Anyone who’s written a blog post on an even marginally controversial topic knows that Wallace was sure to get her share of enraged hate mail. But on a topic like this, it’s not just your general venom. It’s hate mail from people who are certain that, armed with a connected computer, they are the experts on just about every topic, scientific or otherwise.
James Rainey expands on this notion in an LA Times piece.
Wallace has run smack into an abiding, perhaps growing, phenomenon of the Internet Age: Citizens armed with information are sure they know better. Readers who brush up against expertise believe they have become experts. The common man rebels against the notion that anyone — not professionals, not the government and certainly not the media — speaks with special authority…

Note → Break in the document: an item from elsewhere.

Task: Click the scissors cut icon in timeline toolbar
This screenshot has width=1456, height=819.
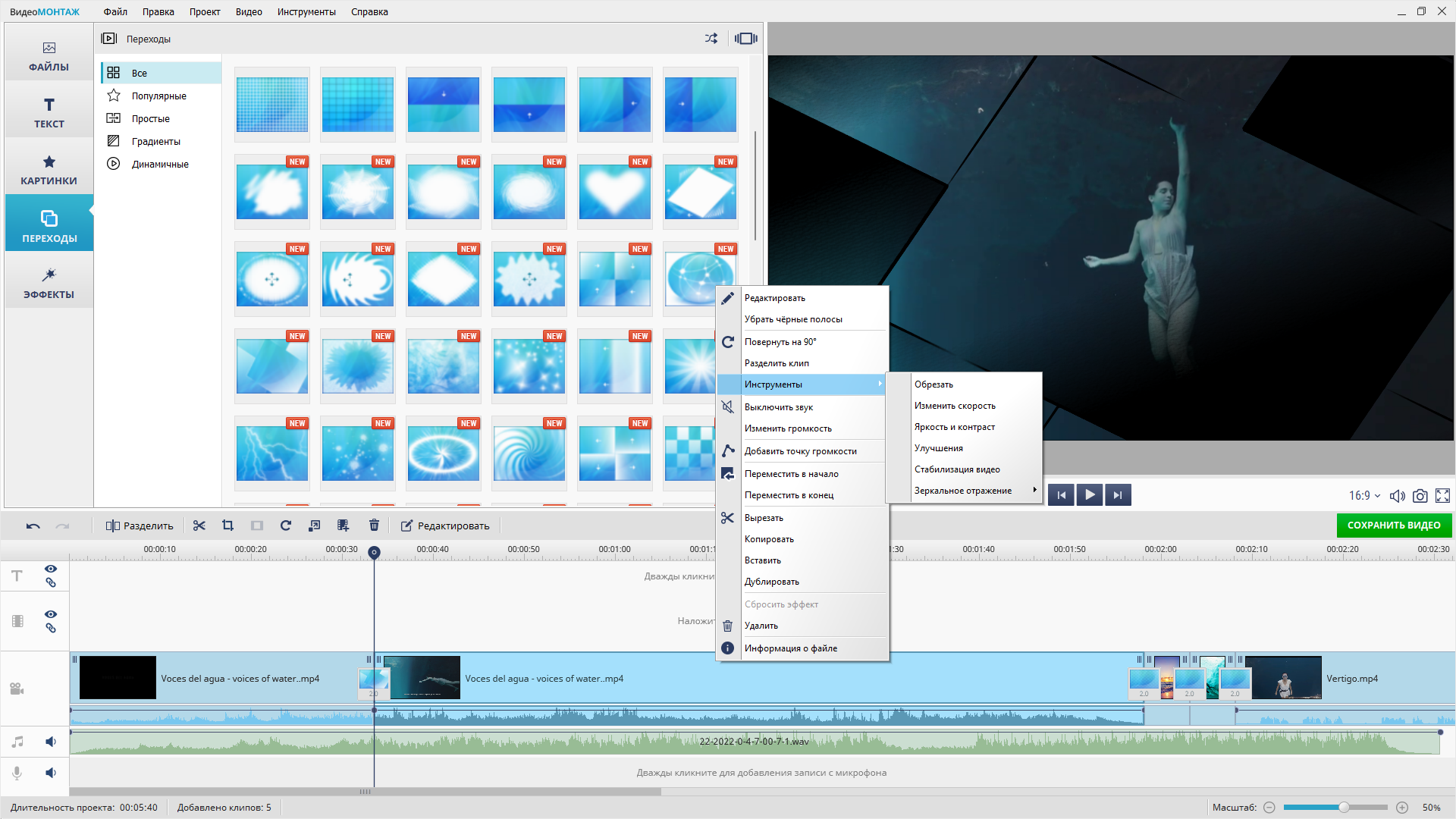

The rise of computer literacy, high-speed Internet connections, blogging and social networks has emboldened the common man to tell his own story and, sometimes, to disdain trappings like a university degree, professional training or corporate affiliation. The citizen activists often frame themselves as truth tellers fighting against an establishment that is hopelessly venal. No matter that the corruption, routinely claimed, is seldom supported by more than innuendo.
It’s like millions television pundits have walked out of the screen and entered real life. That can’t be a good thing.
(I covered the vaccine debate previously in a post called Jenny McCarthyism).